10. A Humidifier Can Help Keep Hair From Sticking to Surfaces
Having a humidifier is really nice in the winter for those of us in cold climates, but they can also help with pet hair. They not only help keep your skin hydrated, they can also keep loose fur from clinging to surfaces.
A Few Preventative Measures Can Help Reduce Shedding
If you have a dog hair is going to get everywhere, but there are a few measures you can take to reduce their shedding.
I brush my dog everyday. It’s not a long grooming session since she really doesn’t need it, but I do get quite a bit of dead hair removed with a simple 3 minute brushing. The FURminator de-shedding tool works amazingly for this; it’s by far the best piece of grooming equipment I own. A groomer should be able to suggest the proper kind of brush for your dog’s fur type.

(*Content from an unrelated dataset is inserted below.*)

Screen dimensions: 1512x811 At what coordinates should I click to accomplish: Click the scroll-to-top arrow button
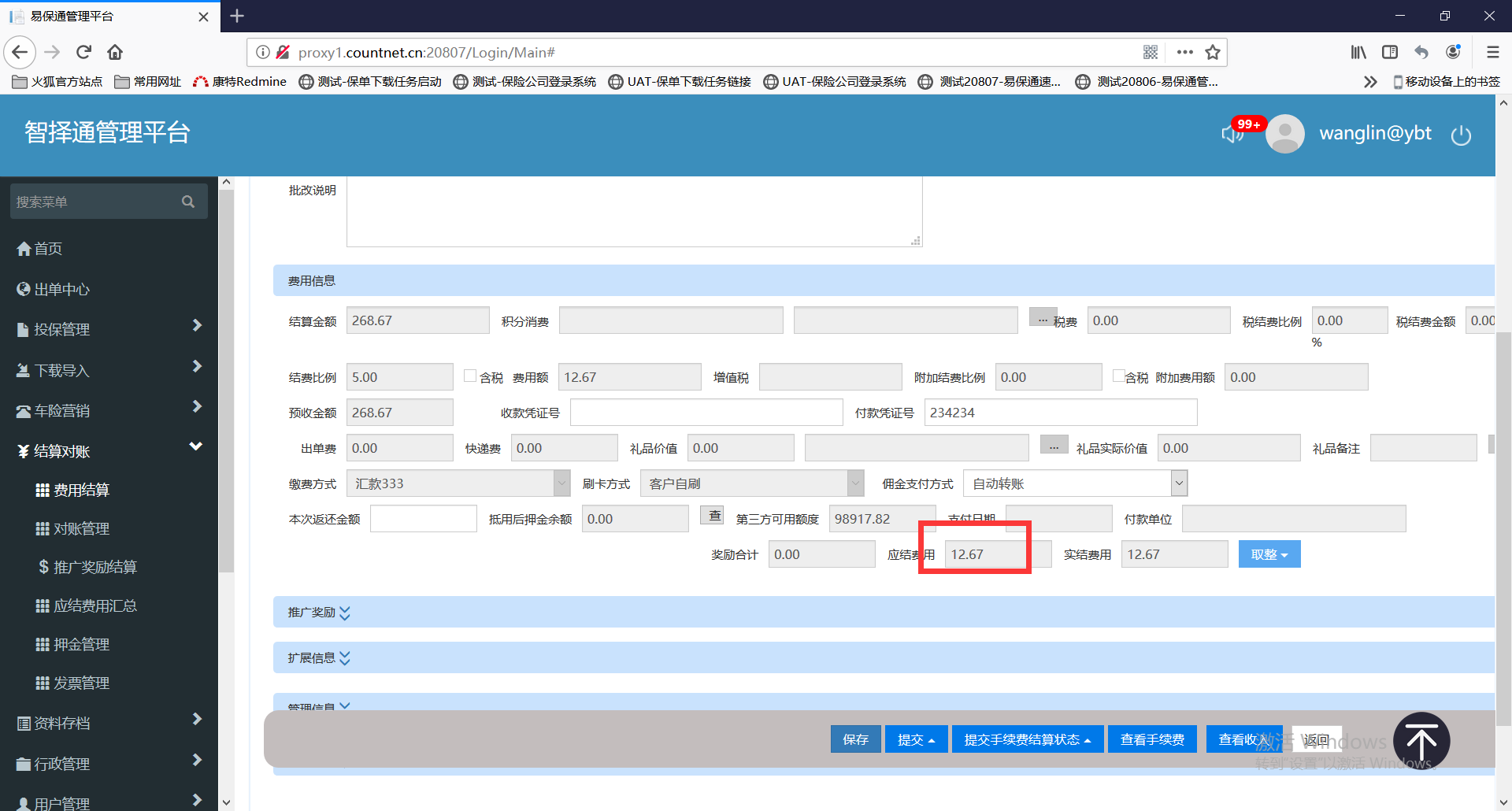pos(1421,741)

Regular baths also help to keep the shedding down a bit. I haven’t found any magical shampoo that seems to work any better than others – it’s just the physical act of lathering and rinsing that removes a lot of hair. Feeding a high quality diet can also decrease excessive shedding.
What Are Your Favorite Methods For Cleaning Up Dog Hair?
Do you have any additional tips for cleaning up dog hair? Do you use lint rollers, tape, or a vacuum that’s made for dealing with pet hair? I’d love to know any other tricks I can add to my list. Being able to clean more efficiently is something I’m sure any of us would welcome.